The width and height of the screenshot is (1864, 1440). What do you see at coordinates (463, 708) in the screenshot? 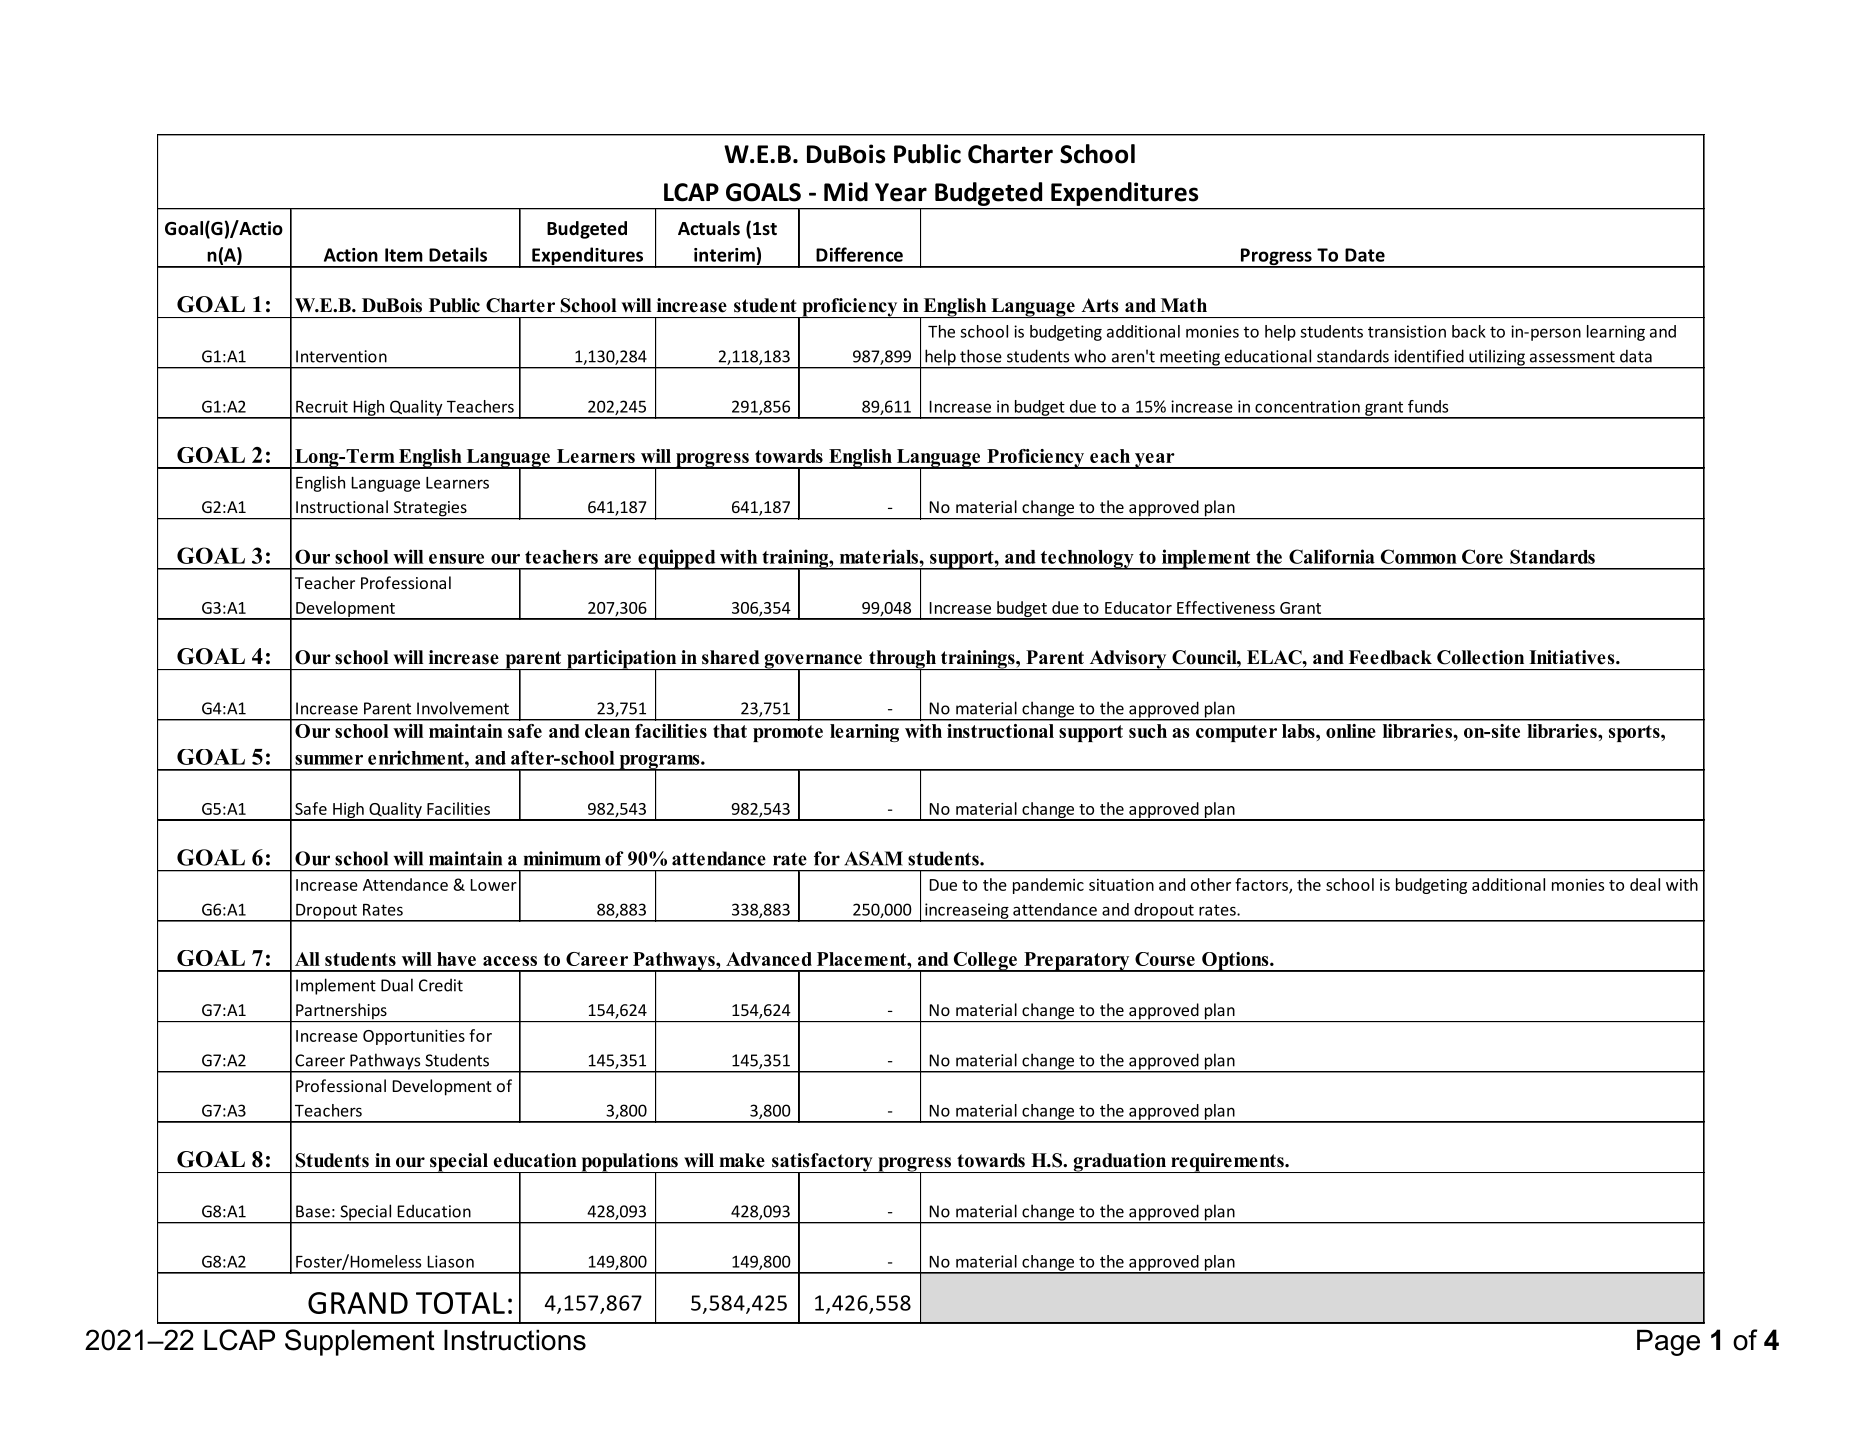
I see `Involvement` at bounding box center [463, 708].
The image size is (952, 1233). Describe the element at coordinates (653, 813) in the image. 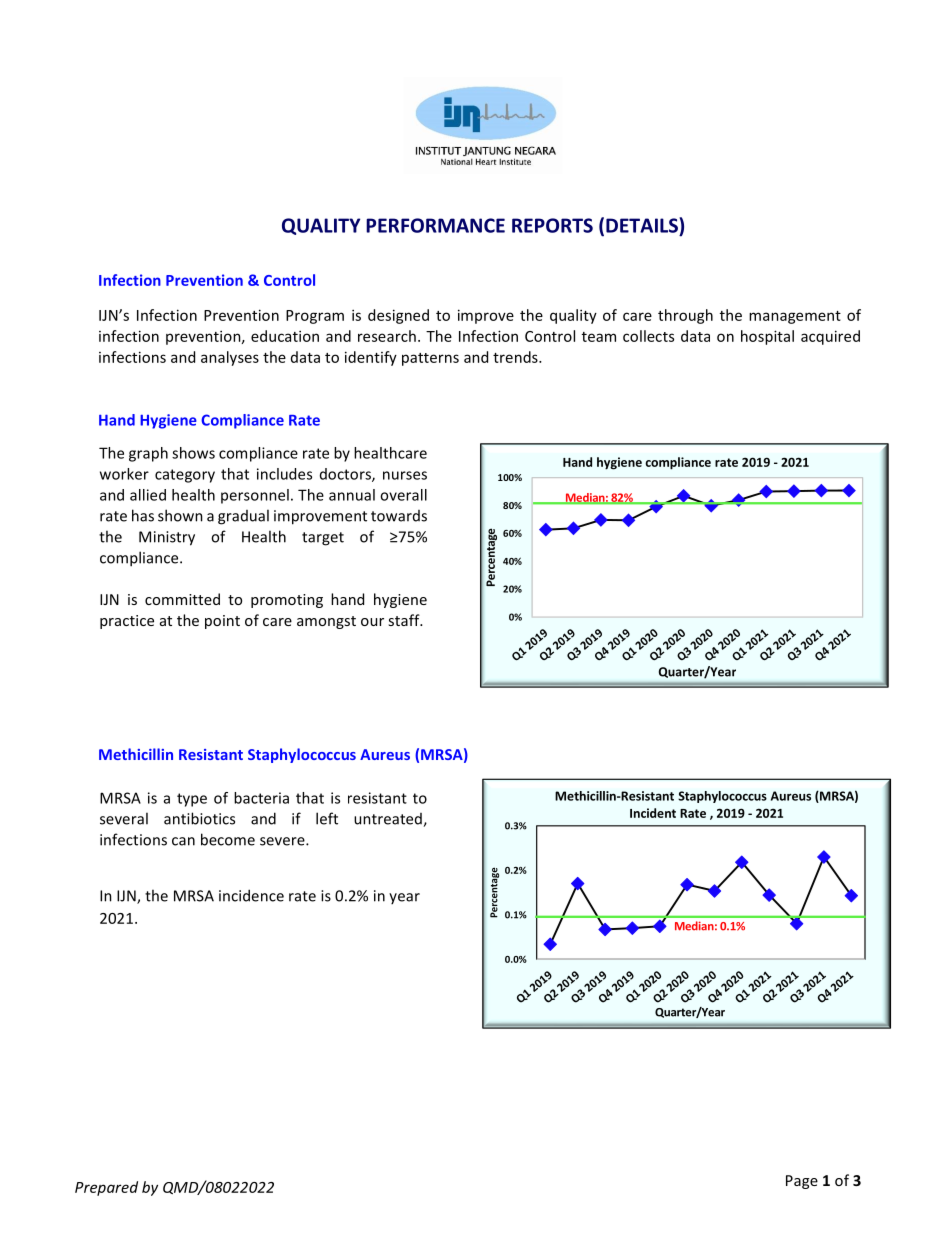

I see `Incident` at that location.
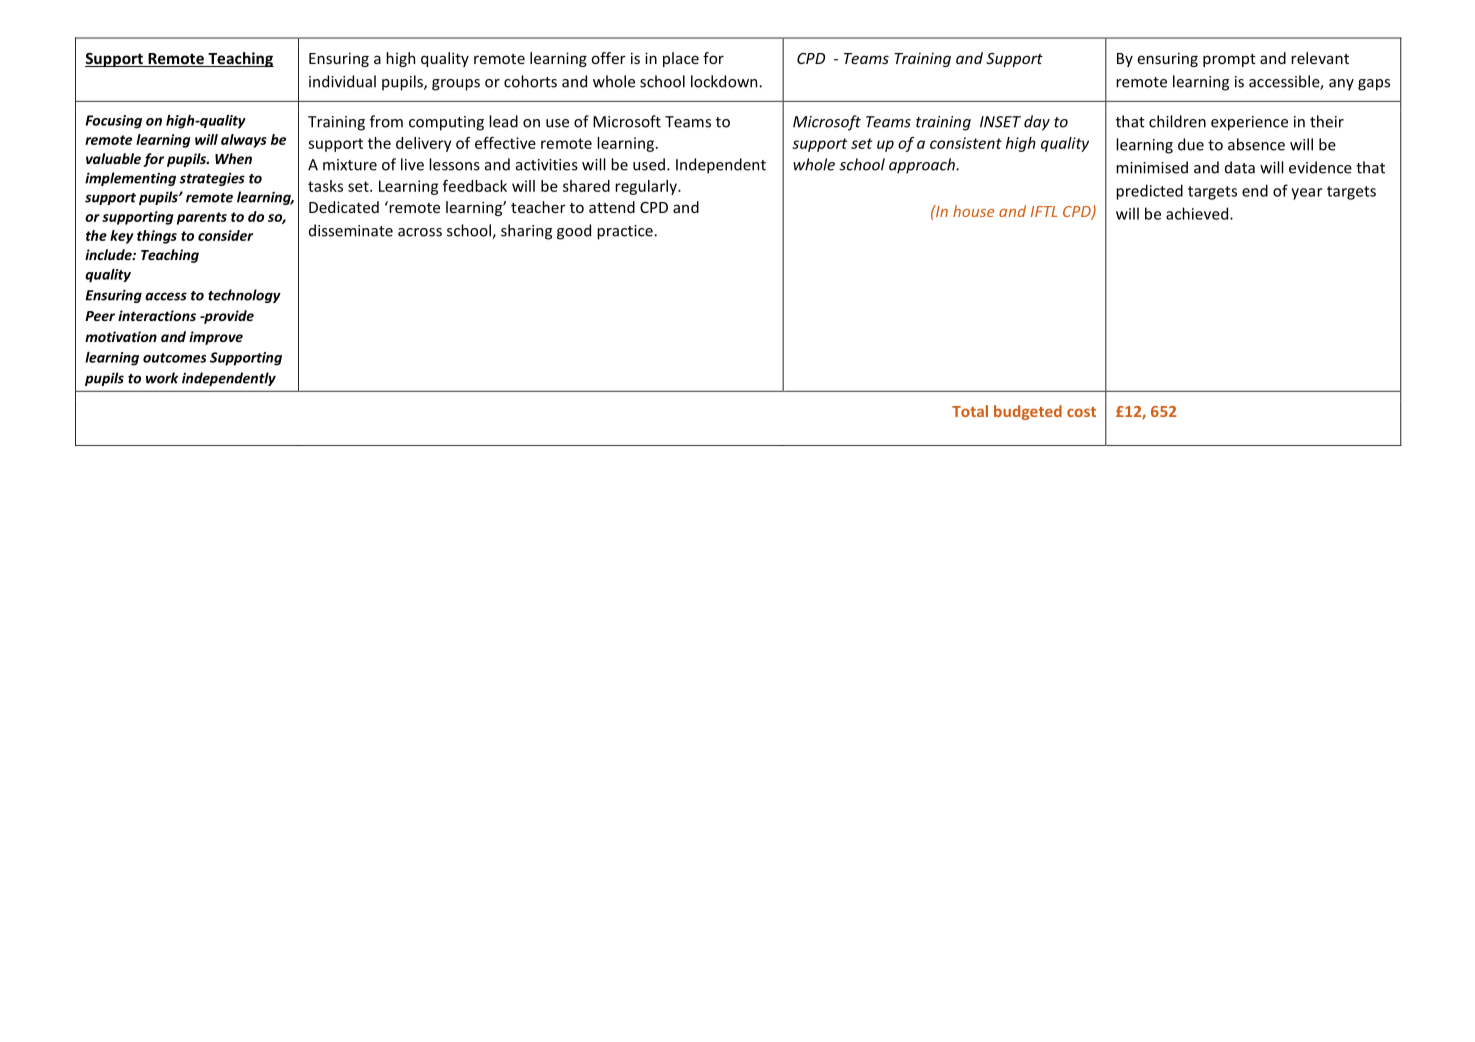 The image size is (1475, 1042). I want to click on individual, so click(342, 81).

§ §

Problem:
Set out every line of the entries above as a numbered list, omitting blank lines and the pictures.

Solution to this exercise:
1. The width and height of the screenshot is (1864, 1440). What do you see at coordinates (463, 708) in the screenshot? 
2. I see `Involvement` at bounding box center [463, 708].
3. The image size is (952, 1233). Describe the element at coordinates (653, 813) in the image. 
4. I see `Incident` at that location.
5.  The image size is (1475, 1042). I want to click on individual, so click(342, 81).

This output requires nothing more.